Still, (heh) while it all sounds nice, it covers a lot of the same sonic territory as the last couple "normal" Nails albums (Ghosts the exception). It's as if Trent likes to sing when there's a crumbling disco beat, but not if there's banjo. Come on, figure it out! Remember when you listened to Downward Spiral or The Fragile and you thought you were somewhere? There is a landscape to those records. Year Zero did it pretty well, too. The layers were way more mysterious. This one starts going somewhere with the instrumental pieces in the latter half, but then we're back at the Crowbar in track 10 (albeit a more subterranean, good jam) . I guess that's the landscape then: End of the world experienced in a discotecque, with occasional , quieter bathroom breaks -- a year zero b-sides dance/mope-a-thon, if you will.

I think Trent will be transcending the whole "record review" market with this move. I mean, why would anyone review the record on their sick ass hip music site? The only point of reading one is to assess whether or not you want to buy the album.

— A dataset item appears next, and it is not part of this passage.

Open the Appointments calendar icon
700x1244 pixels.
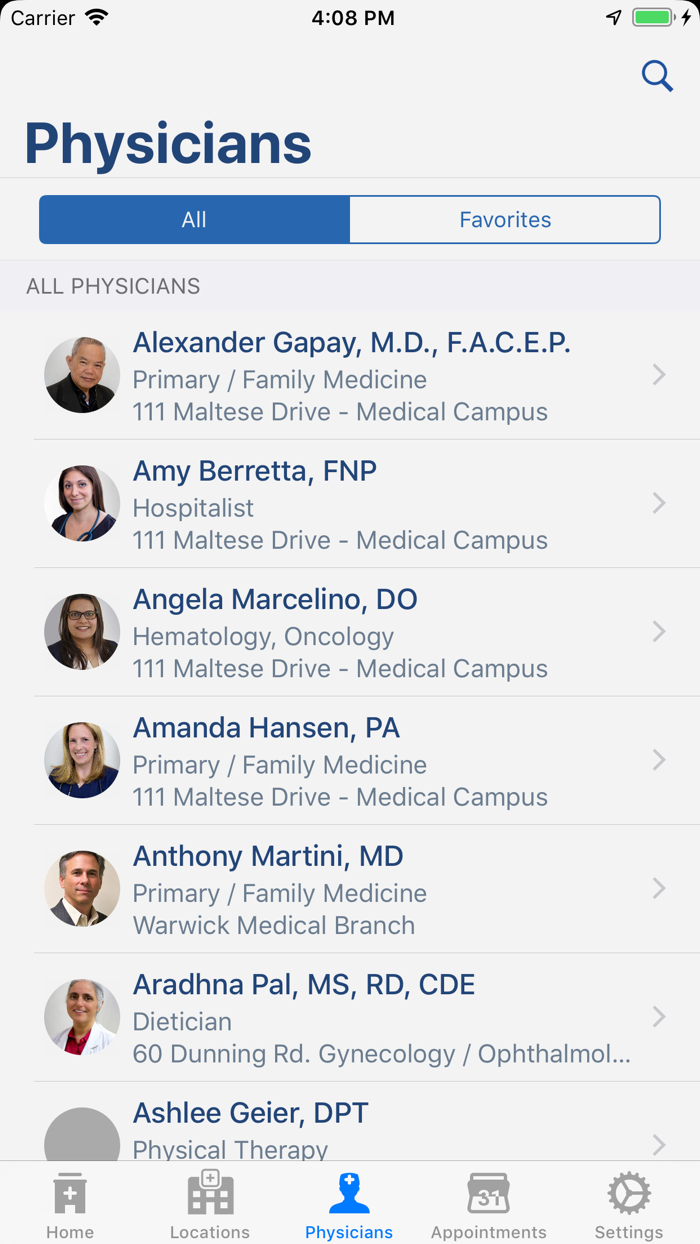[489, 1194]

And this one's free, so F that noise.

Sunday, May 4, 2008

The Elemental Chrysalis - The Dark Path to Spiritual Expansion

The first thing that strikes me about this band is that their sound is timeless. As if my parents played me this record while I was in the womb, only to lose it to the universe for me to find it almost 30 years later. Or maybe I'm just remembering God jamming on his thunder gong when I hear this band.

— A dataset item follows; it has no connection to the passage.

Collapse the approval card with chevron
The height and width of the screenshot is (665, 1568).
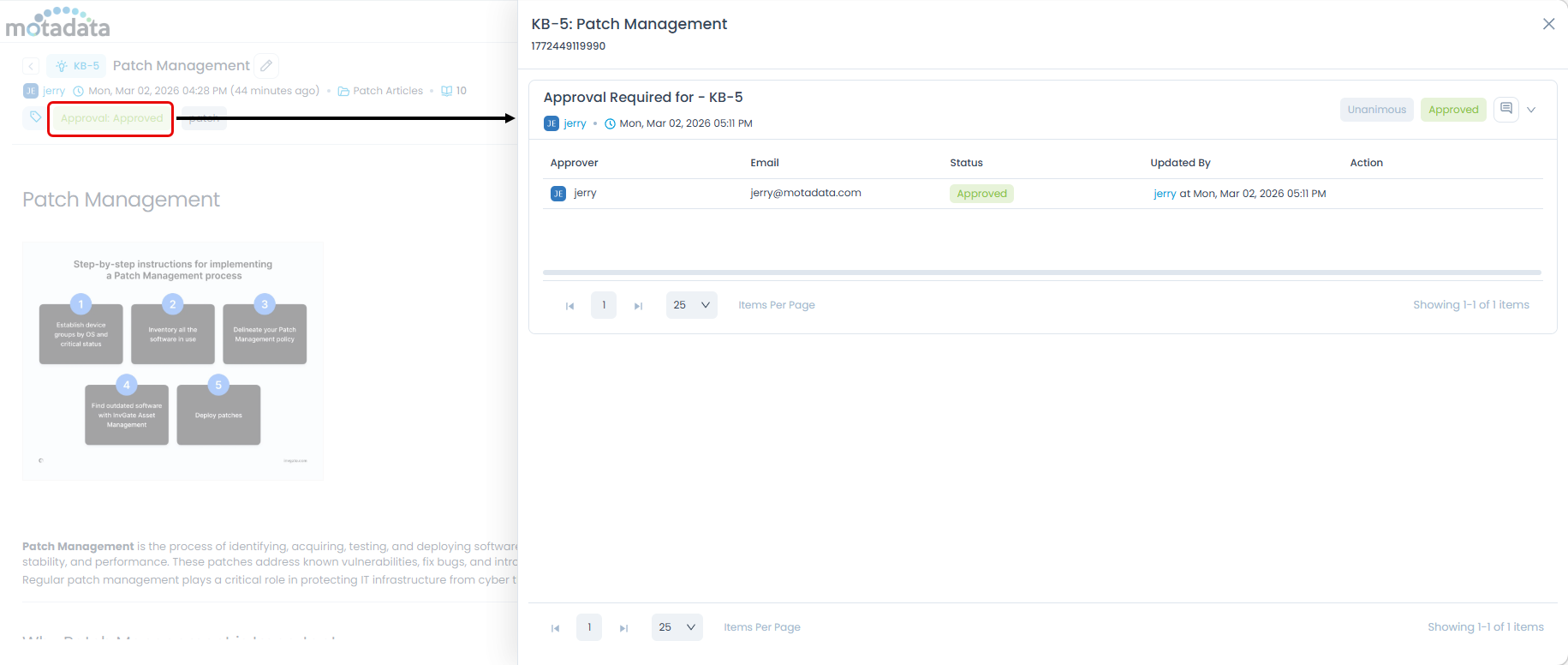coord(1531,110)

The Elemental Chrysalis self-described their music as "funeral doom", which is apt at times, but doesn't tell the whole story. The extensive list of instruments that supposedly make up all this sound is surprising to read after hearing such a seamlessly conceived world of tree knots, incantations, the march of ants, satyrs' late night escapades, faery war stories, the cold morning sun striking the hull of a still-steaming cauldron, fresh with magic from the night before. It all flows together so nicely. With many a plucked guitar and accompanied by a plethora of ambient percussion and noise, this music evokes the forest and some unknown spawn of Wicca. And it's what you'd expect with track names like "A Banshee's Blackened Wail" and "Jeweled Blue Waters Of A Slumbering Ocean."

The big change for this album as compared to the previous "The Calocybe Collection" is the addition of vocals. Chants. Poems. Spoken by wandering souls, wraiths, golems, and troubadours from a nigh-gone era. All of them adding a piece to a puzzle you either try to solve on your path to spiritual expansion or let swallow you whole as the spell takes its hold. The album sounds like a more realistic soundtrack to the Legend of Zelda, offering a darker, more emotional look into the burden that a fantasy hero might carry on his or her quest. And that's where these albums are so great; they aren't fantasy. This is the real deal. People are really playing the black cat ocarina (!), a fretless acoustic guitar and a bowed ocean harp (!!) right now, in your room! It's wonderful. This folk music is glorious and special, made just for you.

People who run their own music label work hard. There is no other (dark) path to success than being entirely passionate about your music and the music you help produce. All the pitfalls that come along are shouldered entirely by the creator of a small label. This fellow at Glass Throat Recordings and one half of T.E.C. named Chet Scott is an honest, caring human. His label creates beautiful artwork, and the sleeve for "The Dark Path To Spiritual Expansion" is no exception. A green/black over-sized gatefold with artwork by the other man who plays in the band, James Woodhead.

I emailed Chet to tell him that one of the two discs on this double disc album I bought (yes it's a double disker!) was inherently screwed up, in that one of the tracks wouldn't play. I told him how much I loved his music and that I wondered if there was a way I could download this one track. He replied the same day, upset with this problem, and offered to send me a brand new disc! What a guy. He also asked if I would send him the "bad" disc as proof for the inevitable battle with his presser, which I obliged. He was so concerned that I get a good copy of the album but also happy about our connection through the music.